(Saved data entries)
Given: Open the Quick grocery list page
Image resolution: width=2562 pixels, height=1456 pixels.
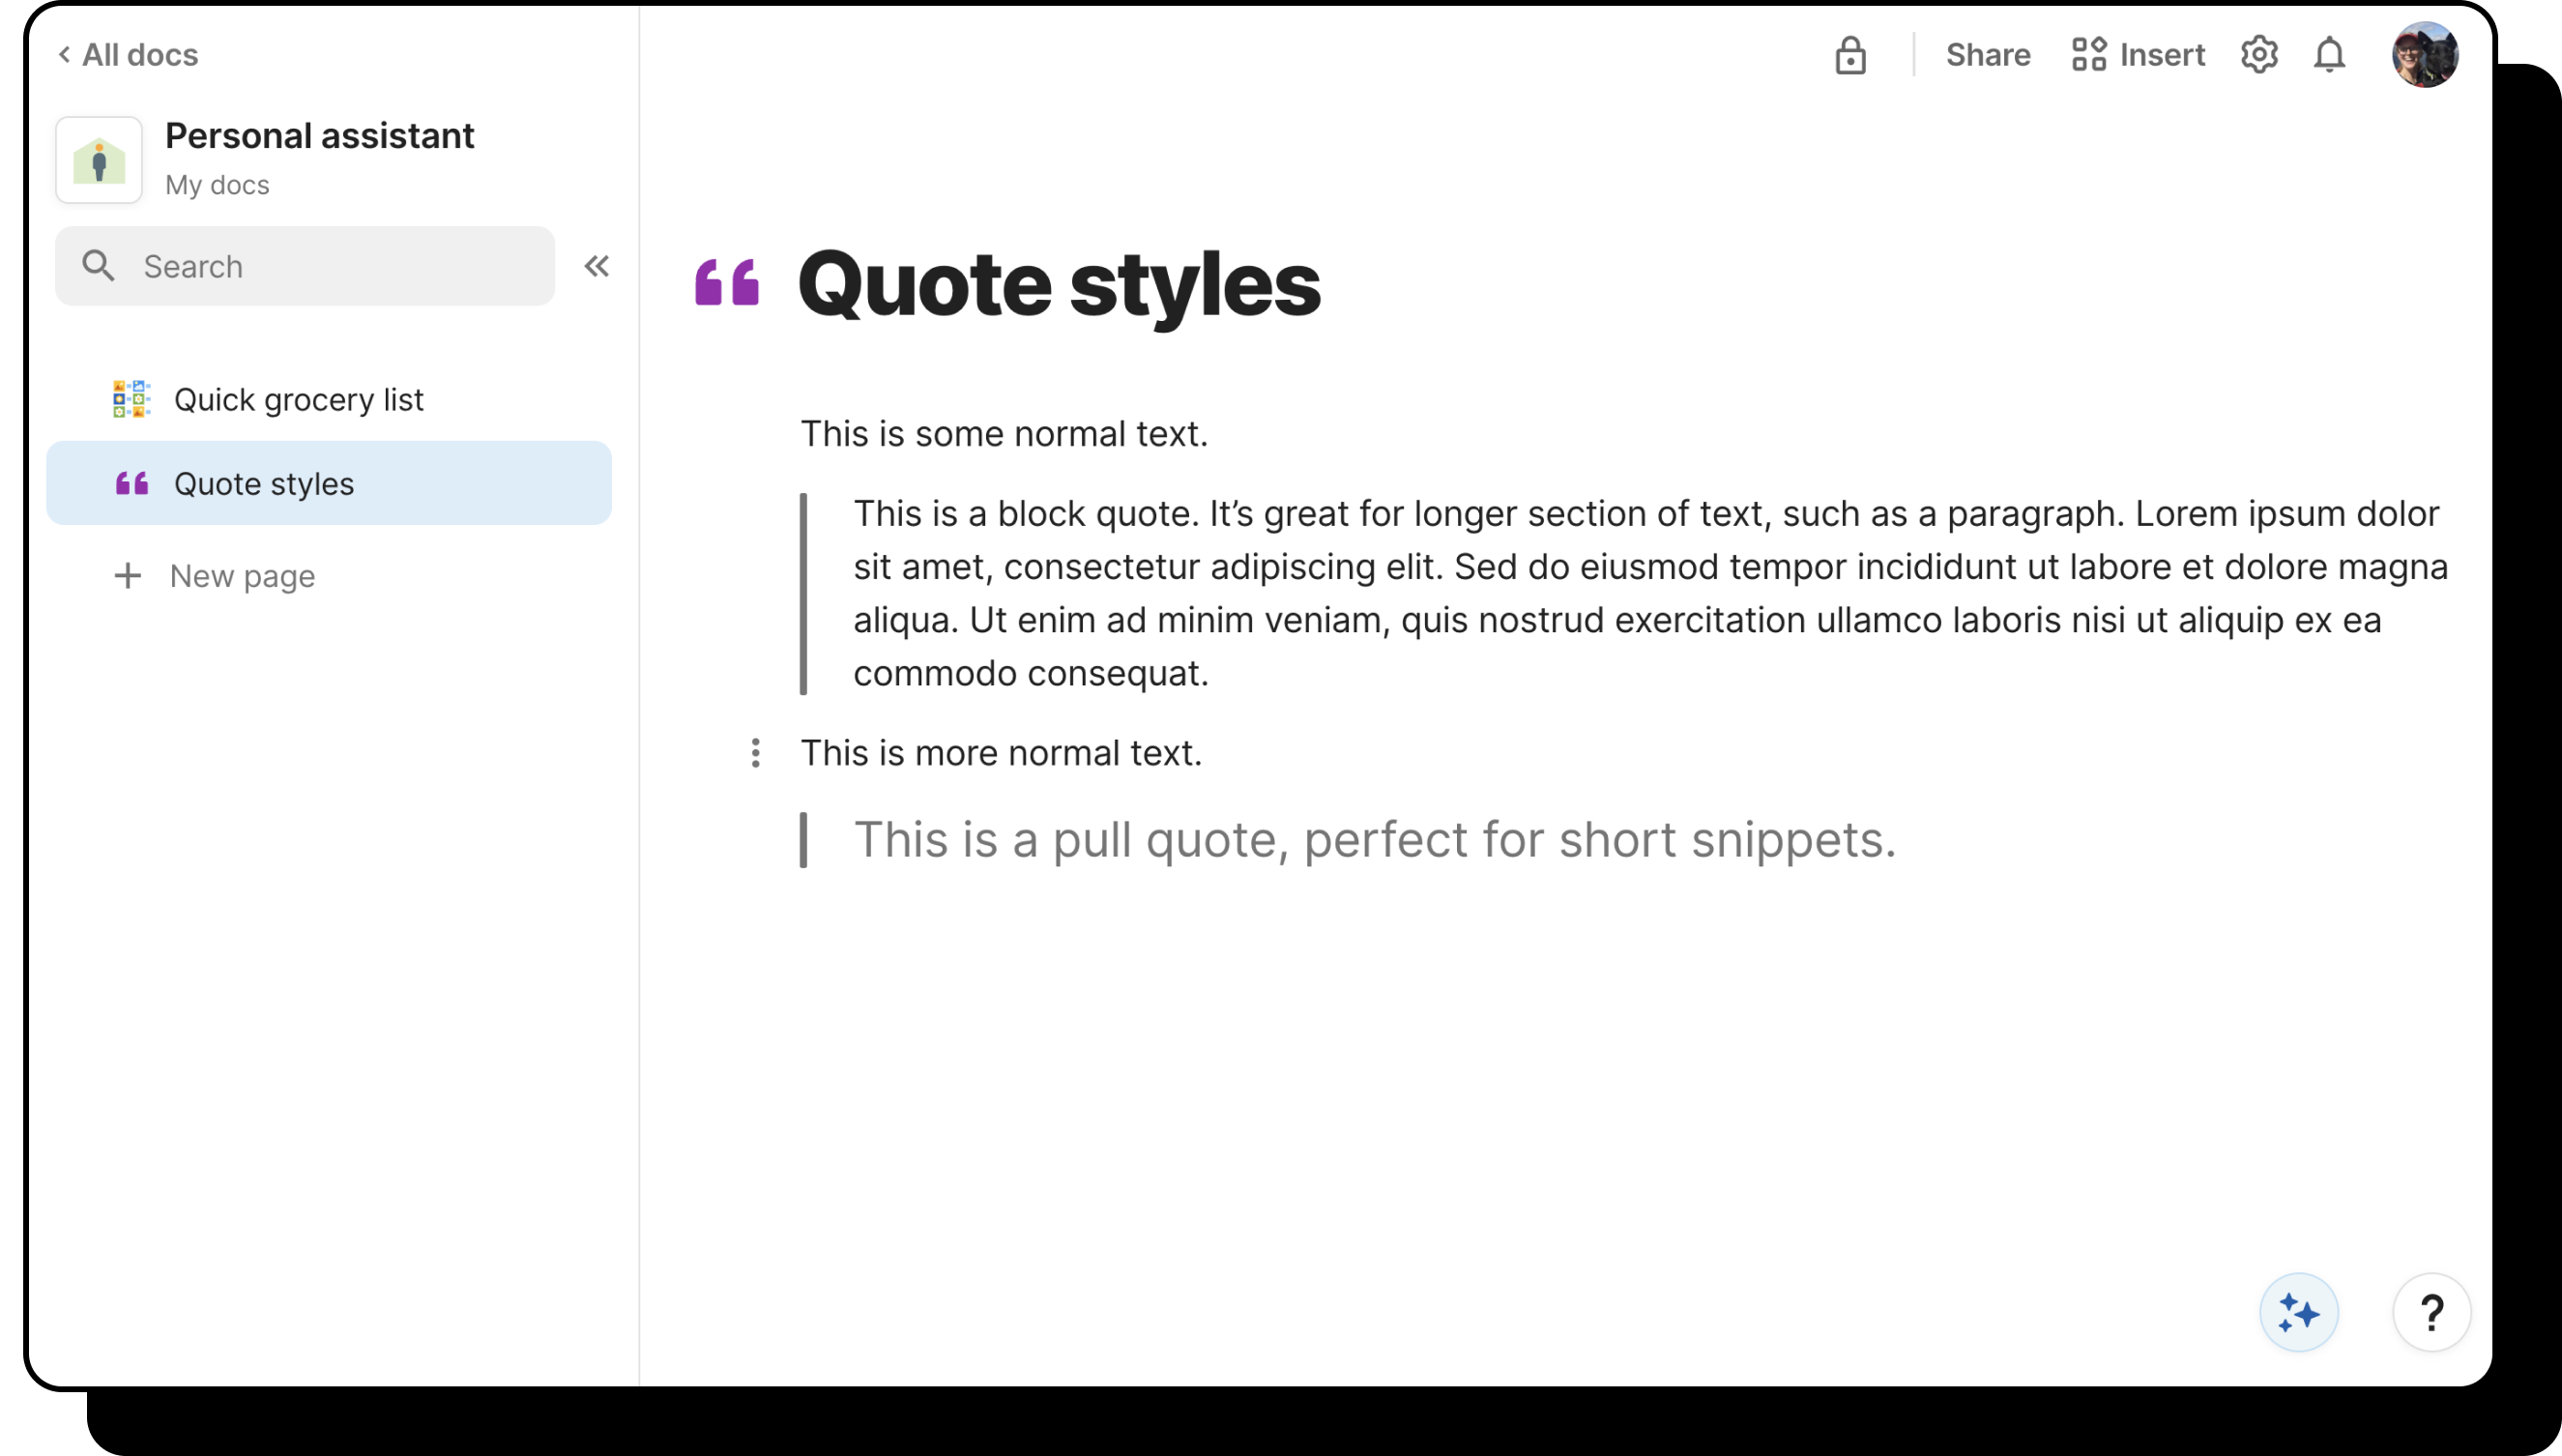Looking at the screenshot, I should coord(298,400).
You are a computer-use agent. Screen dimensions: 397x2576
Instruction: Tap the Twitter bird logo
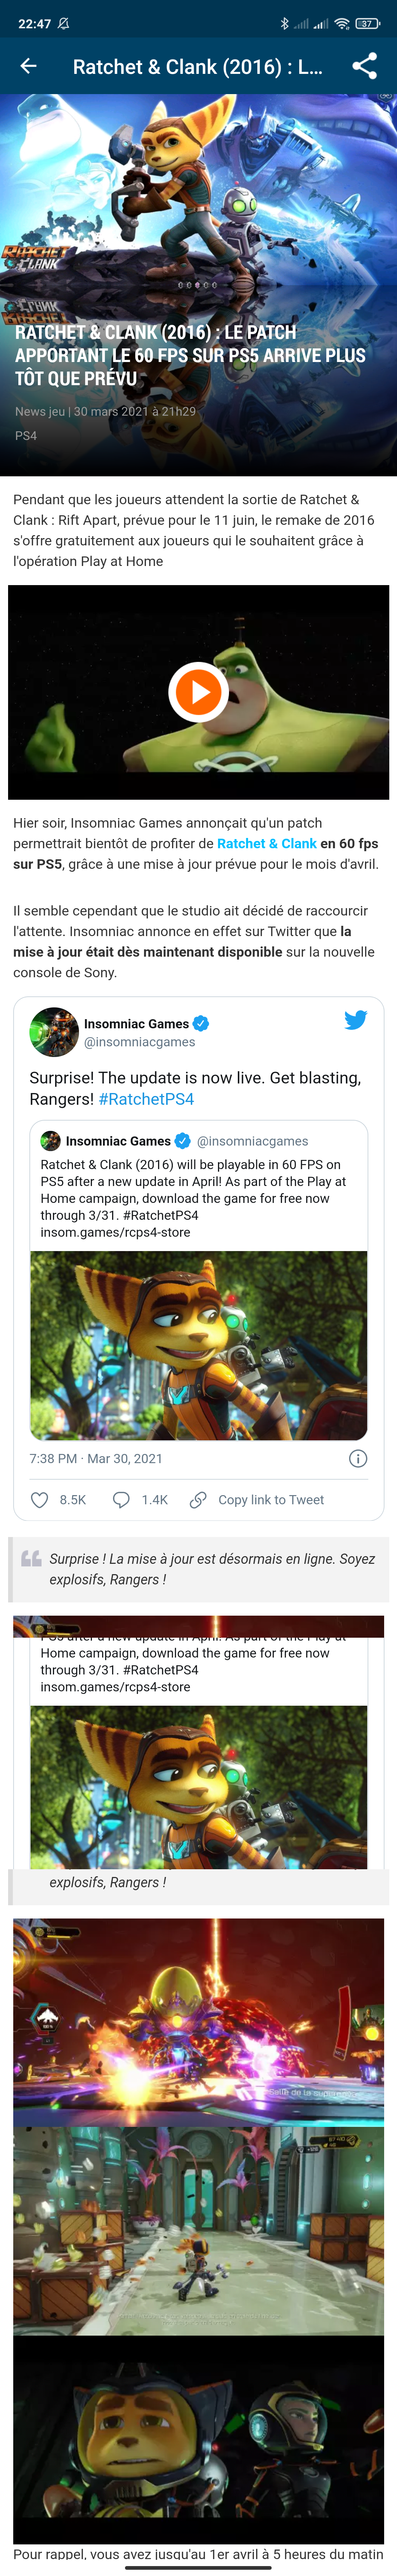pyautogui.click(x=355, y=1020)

* **The problem**: Transcribe every line of the listing above word for word, leaving the pictures out of your answer.

* **Written response**:
Given: Open the Quick grocery list page
Image resolution: width=2562 pixels, height=1456 pixels.
Looking at the screenshot, I should coord(298,400).
You are a computer-use agent. Screen dimensions: 397x2576
Instruction: Tap the Twitter bird logo
pyautogui.click(x=355, y=1020)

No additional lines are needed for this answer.